*Verilen metin:*
------------------------------------

ELİF'İNİ SIRTINA BAĞLADI
Şerife Bacı, köyde bakacak kimsesi olmadığı için biricik kızı Elif'ini yanına aldı. Elif ağlıyor, Şerife Bacı onu susturmaya çalışıyordu. Elif'in karnı acıkmıştı. Şerife Bacı, kızını emzirdi. Bu sırada Şerife Bacı'nın kağnısına top mermileri yüklenmişti bile… Ona yol verildi. Şerife Bacı yükünü aldı ve yola koyuldu.
YORGANINI MERMİLERİN ÜZERİNE ÖRTTÜ
İşi kolay değildi. Sırtındaki yük, kağnıdaki yükten daha fazlaydı. Düşman saldırıyor, askerimiz cephane bekliyordu. Şerife Bacı, İnebolu çıkışında kağnıyı durdurdu. Oraya kadar sırtında taşıdığı kızı, ciğerparesi Elif için top mermilerinin arasında yer ayarladı. Bir tek yün yorganı vardı. Onu da top mermilerini ve kızını yağıştan korusun diye kağnının üzerine örttü. Sonra tekrar kağnı başına geçip 'Bismillah' diyerek öküzleri çekmeye başladı, ilerledikçe öküzler yoruldu, Kara öküz gitmez oldu. Şerife Bacı yalvardı: 'Aman koyma beni yollarda... Yiğitlerimize cephane gerek… Ben de yardım ederim sizlere, yeter ki durmayın.' Şerife Bacı, öküzlerin yularını arabanın okuna taktı. Sonra kara öküz tarafına geçip eğik boyunduruğa öyle bir yüklendi ki kemikleri sızladı. Şerife Bacı'nın karnı açtı, hayvanlar da açtı. Onlara vermek üzere ağaçtan kuru kabukları topluyordu. Sonra biricik yavrusu Elif aklına geldi. Şerife Bacı, kendi kendine 'Elif uyanmadan Kastamonu'ya varabilseydim' diye söylendi.

------------------------------------

*Amacınız:* Şerife Bacı'yı anlatan metinde onun söylediği, tek tırnak içinde verilen bütün sözleri geçtikleri sırayla yazın. Kayıtlar, metinden bağımsız ayrı bir malzemedir.

*Kelime ve öğe konum verileri:*
------------------------------------

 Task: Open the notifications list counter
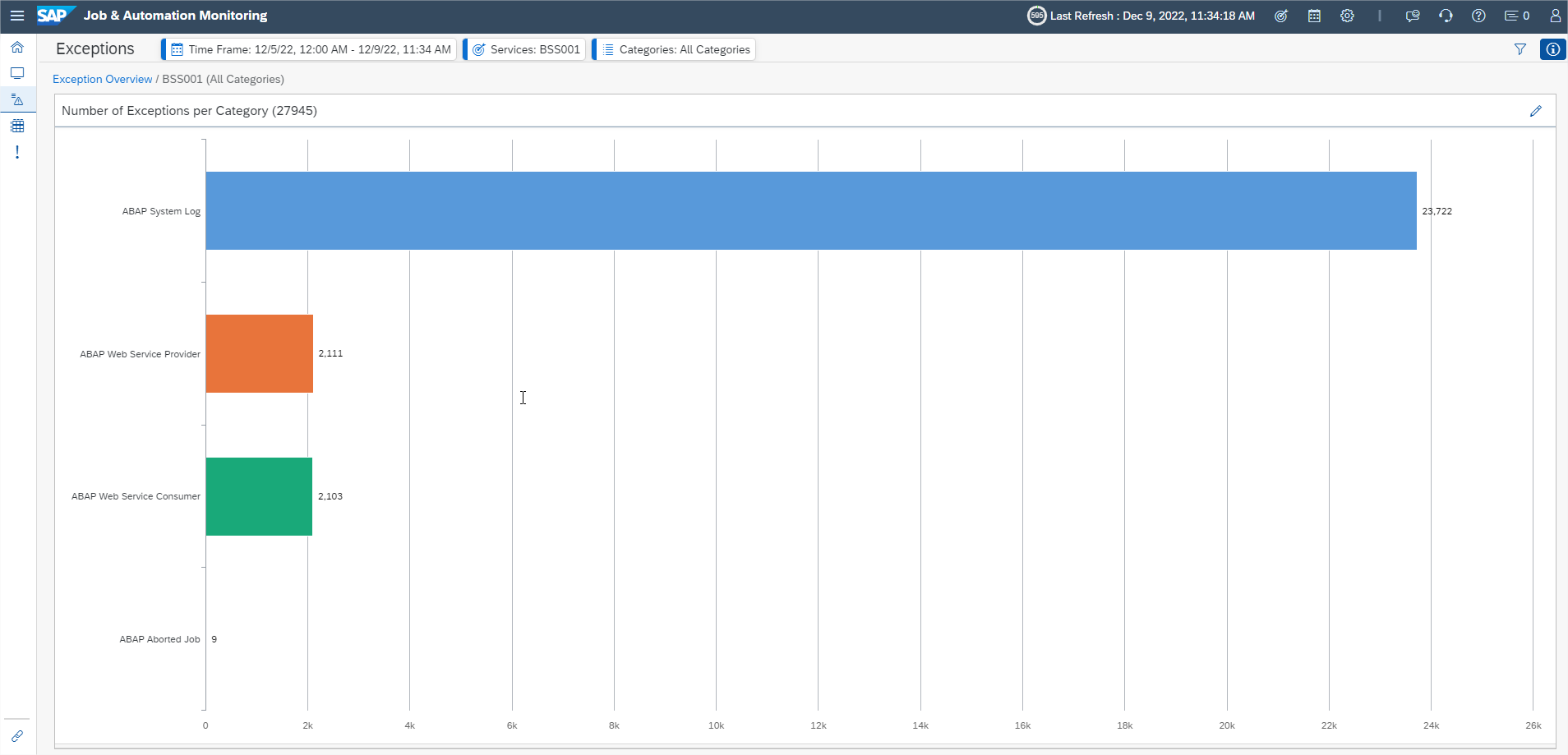click(x=1517, y=16)
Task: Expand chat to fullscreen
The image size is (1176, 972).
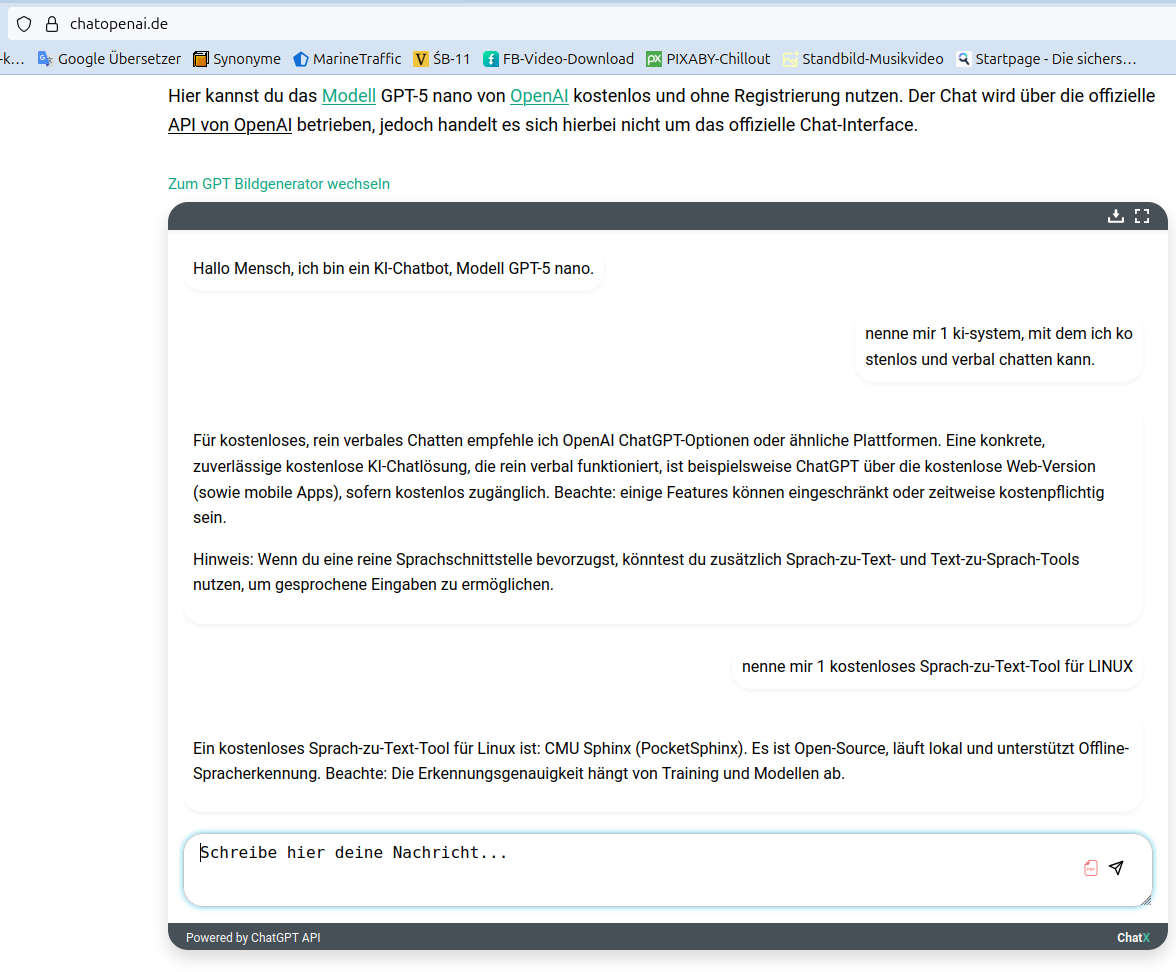Action: click(x=1142, y=216)
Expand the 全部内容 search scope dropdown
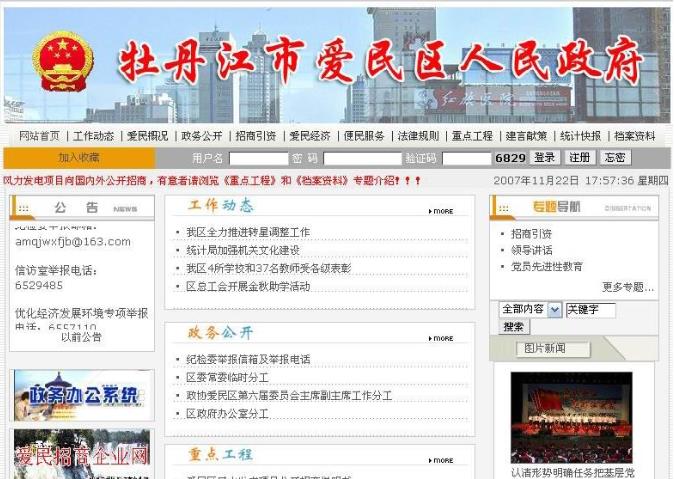 (x=555, y=310)
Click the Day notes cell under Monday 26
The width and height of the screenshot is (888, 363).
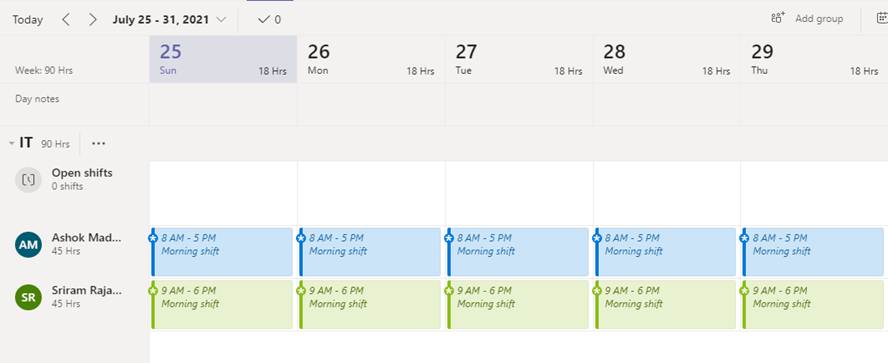[372, 104]
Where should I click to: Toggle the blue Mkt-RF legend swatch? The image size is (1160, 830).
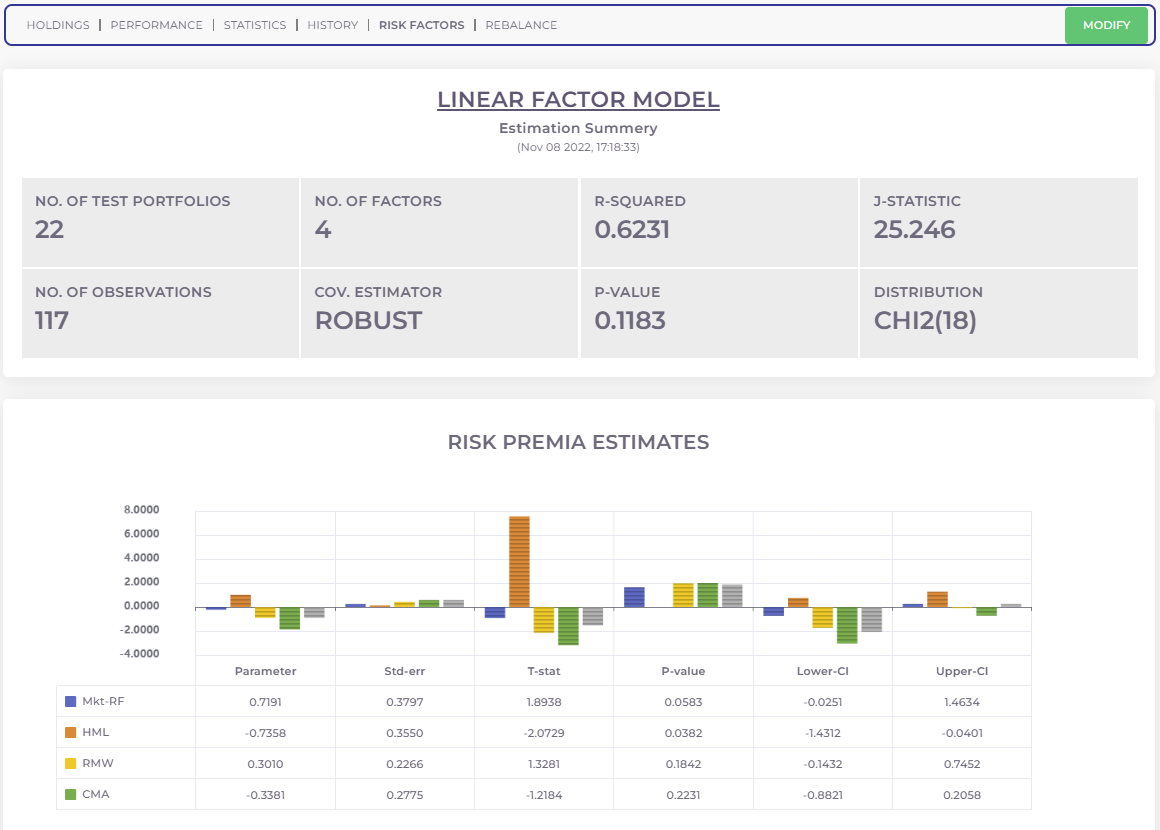(70, 702)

------------------------------------

*Görev çözümü:*
'Bismillah'
'Aman koyma beni yollarda... Yiğitlerimize cephane gerek… Ben de yardım ederim sizlere, yeter ki durmayın.'
'Elif uyanmadan Kastamonu'ya varabilseydim'